▶ _ASSIGNMENT_:
All records must be quoted exactly. Omit the pictures.

▶ _DATASET RECORDS_:
______

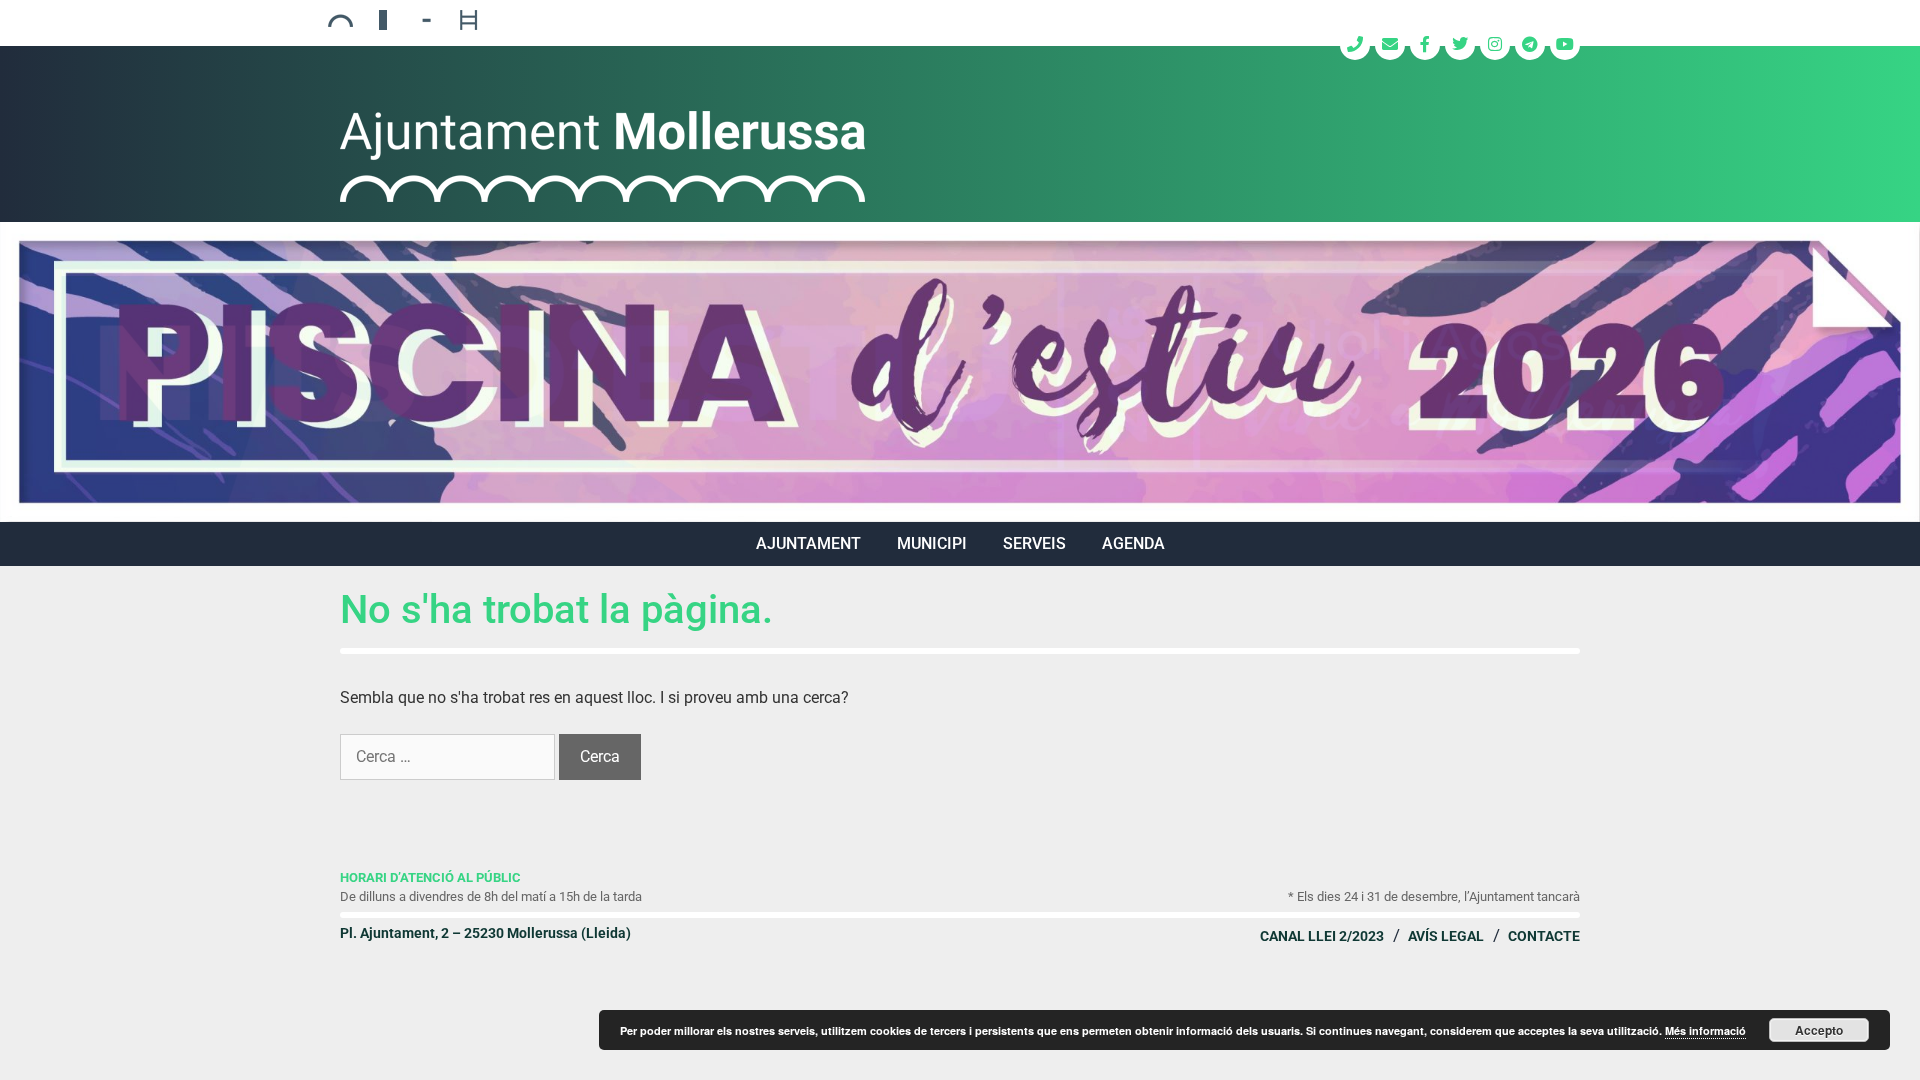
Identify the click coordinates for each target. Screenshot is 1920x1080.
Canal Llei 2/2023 (1322, 936)
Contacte (1544, 936)
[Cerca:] (449, 756)
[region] (960, 372)
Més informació (1705, 1030)
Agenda (1133, 543)
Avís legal (1446, 936)
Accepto (1819, 1030)
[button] (960, 372)
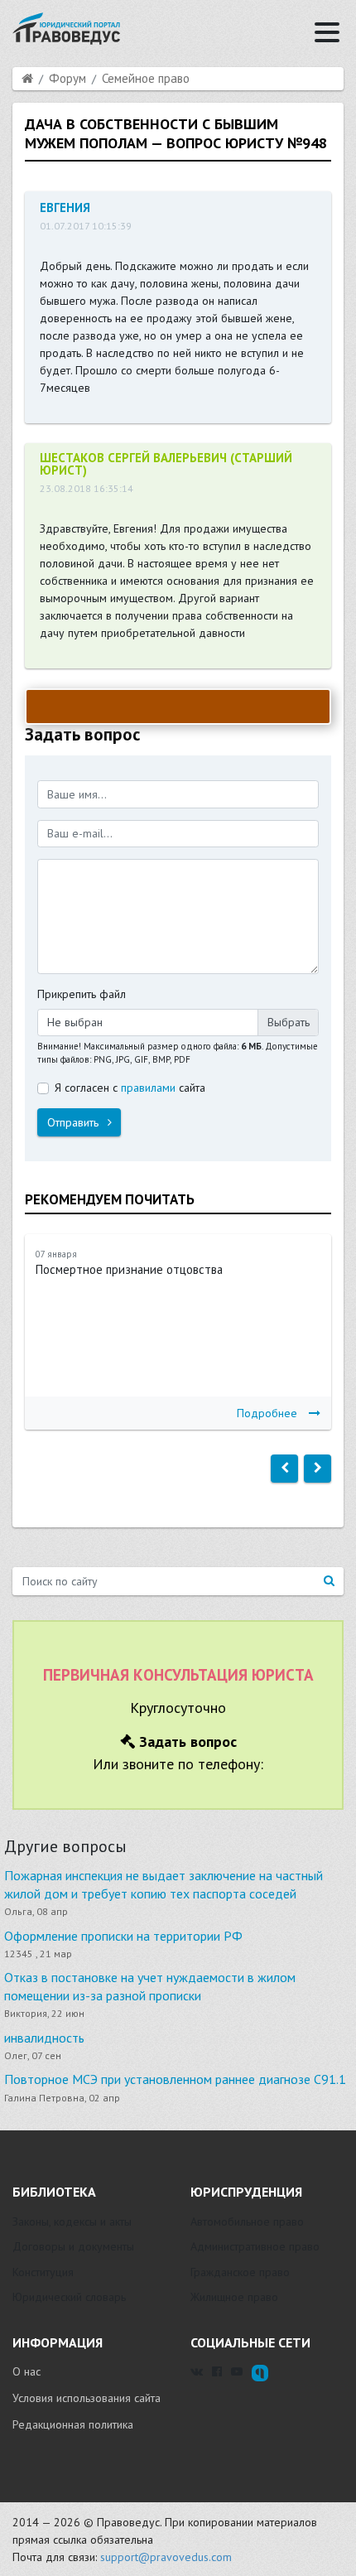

______

▶ _RESPONSE FOR THIS EXERCISE_:
Identify the click coordinates for each target. Screenshot is 1920x1080.
Canal Llei 2/2023 (1322, 936)
Contacte (1544, 936)
[Cerca:] (449, 756)
[region] (960, 372)
Més informació (1705, 1030)
Agenda (1133, 543)
Avís legal (1446, 936)
Accepto (1819, 1030)
[button] (960, 372)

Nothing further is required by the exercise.